## DIRECTIONS FOR THIS TASK
A single number is the answer here: the count of lines in the records below in which the word "computer" appears.

· · · ·

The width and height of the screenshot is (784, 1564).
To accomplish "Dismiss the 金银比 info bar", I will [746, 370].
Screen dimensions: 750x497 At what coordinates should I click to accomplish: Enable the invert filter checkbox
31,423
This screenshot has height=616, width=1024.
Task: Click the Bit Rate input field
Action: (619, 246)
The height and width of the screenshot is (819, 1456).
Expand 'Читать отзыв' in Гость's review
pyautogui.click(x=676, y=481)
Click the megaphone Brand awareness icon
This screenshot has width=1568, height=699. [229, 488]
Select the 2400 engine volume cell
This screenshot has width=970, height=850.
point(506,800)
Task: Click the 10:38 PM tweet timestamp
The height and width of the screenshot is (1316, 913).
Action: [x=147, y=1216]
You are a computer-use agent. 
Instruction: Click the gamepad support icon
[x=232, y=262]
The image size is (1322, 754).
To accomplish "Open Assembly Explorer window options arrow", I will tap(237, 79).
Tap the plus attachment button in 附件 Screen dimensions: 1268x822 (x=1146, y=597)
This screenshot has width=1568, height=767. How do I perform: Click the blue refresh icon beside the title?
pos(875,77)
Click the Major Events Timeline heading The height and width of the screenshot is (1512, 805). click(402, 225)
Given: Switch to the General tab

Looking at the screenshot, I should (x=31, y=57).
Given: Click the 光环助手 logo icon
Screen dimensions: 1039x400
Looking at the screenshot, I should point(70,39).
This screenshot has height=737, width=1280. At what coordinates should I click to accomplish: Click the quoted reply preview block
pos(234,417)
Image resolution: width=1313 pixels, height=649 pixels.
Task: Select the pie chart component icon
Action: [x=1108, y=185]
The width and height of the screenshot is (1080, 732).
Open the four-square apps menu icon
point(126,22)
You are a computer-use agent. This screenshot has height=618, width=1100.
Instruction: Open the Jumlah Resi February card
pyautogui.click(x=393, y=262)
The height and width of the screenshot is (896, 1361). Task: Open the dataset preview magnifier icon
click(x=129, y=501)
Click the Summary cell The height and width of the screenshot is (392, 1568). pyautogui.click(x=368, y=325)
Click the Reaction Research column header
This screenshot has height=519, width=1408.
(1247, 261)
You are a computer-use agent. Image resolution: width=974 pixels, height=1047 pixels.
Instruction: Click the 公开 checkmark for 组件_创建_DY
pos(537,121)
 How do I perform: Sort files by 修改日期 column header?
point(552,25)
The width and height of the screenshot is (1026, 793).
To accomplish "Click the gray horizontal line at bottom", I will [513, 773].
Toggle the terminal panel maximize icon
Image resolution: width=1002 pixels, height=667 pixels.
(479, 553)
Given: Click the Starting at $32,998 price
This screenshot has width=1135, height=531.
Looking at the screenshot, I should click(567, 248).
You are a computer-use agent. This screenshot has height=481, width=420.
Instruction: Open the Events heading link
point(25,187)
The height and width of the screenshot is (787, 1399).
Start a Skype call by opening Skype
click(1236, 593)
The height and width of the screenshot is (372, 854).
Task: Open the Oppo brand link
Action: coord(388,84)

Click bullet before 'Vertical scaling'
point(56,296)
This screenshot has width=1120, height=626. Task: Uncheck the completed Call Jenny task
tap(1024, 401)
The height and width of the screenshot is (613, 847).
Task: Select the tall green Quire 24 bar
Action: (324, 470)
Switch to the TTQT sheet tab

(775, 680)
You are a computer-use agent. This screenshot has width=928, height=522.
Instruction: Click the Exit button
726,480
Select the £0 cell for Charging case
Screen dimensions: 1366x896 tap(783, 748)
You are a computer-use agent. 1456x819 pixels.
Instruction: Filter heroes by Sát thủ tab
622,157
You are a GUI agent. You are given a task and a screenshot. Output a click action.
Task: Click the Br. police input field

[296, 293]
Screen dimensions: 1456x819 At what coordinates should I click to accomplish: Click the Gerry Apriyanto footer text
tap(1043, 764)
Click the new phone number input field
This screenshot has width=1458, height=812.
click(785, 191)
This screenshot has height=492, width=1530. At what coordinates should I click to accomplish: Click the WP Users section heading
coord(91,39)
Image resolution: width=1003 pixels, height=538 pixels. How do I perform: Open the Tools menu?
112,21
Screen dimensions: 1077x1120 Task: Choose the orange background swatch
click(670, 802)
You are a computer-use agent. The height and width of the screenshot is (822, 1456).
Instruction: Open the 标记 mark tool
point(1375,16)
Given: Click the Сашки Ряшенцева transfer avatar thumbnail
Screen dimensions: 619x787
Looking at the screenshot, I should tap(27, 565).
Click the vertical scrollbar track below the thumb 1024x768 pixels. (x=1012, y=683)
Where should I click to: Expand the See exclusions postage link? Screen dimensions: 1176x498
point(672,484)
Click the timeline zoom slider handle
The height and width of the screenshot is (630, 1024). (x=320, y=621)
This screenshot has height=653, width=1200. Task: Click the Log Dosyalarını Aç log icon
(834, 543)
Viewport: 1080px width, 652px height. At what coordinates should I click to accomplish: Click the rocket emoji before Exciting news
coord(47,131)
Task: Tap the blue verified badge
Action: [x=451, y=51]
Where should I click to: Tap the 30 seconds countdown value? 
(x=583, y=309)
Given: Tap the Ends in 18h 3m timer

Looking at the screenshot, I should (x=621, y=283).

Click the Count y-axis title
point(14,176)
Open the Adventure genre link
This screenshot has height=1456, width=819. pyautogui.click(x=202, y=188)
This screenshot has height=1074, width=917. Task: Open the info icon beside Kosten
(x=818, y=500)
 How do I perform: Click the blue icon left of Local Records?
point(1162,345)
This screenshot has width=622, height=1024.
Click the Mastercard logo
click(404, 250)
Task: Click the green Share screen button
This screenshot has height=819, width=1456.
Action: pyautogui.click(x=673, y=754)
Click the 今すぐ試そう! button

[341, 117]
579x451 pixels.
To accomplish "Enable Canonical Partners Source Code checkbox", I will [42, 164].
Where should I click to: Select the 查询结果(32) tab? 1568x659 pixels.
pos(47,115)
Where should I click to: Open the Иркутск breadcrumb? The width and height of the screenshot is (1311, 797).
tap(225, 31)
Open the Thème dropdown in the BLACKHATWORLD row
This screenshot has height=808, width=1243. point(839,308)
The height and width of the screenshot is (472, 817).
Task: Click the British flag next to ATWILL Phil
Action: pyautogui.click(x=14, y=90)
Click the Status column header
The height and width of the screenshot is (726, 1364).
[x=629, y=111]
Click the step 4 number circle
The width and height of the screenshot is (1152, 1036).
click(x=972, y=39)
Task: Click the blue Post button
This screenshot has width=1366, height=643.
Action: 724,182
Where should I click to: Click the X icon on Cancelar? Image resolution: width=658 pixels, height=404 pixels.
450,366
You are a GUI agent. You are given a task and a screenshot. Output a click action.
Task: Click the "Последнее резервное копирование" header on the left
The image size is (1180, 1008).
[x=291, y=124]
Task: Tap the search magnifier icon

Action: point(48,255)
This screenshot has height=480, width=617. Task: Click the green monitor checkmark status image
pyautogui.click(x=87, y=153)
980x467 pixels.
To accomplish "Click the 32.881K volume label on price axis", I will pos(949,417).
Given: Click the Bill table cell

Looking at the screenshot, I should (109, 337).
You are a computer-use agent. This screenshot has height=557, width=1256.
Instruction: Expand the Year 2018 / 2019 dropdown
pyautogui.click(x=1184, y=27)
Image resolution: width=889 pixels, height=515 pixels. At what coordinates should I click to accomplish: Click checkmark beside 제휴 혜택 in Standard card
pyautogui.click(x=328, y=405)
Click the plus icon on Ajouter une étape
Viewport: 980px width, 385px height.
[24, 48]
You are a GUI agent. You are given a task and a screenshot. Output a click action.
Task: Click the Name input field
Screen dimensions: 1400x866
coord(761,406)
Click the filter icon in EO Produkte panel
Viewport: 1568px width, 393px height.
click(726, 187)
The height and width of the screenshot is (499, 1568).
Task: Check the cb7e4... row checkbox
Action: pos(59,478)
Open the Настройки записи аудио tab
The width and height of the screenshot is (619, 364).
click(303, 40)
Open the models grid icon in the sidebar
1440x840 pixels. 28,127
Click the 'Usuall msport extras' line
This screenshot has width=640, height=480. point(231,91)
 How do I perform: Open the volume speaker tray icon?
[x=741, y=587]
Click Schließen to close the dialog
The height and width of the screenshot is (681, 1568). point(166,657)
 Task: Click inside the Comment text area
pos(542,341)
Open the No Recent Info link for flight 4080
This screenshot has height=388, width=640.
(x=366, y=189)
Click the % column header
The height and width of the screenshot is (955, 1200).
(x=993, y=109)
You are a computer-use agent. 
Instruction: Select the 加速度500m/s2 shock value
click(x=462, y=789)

· · · ·

## RESULT OF THIS EXERCISE
9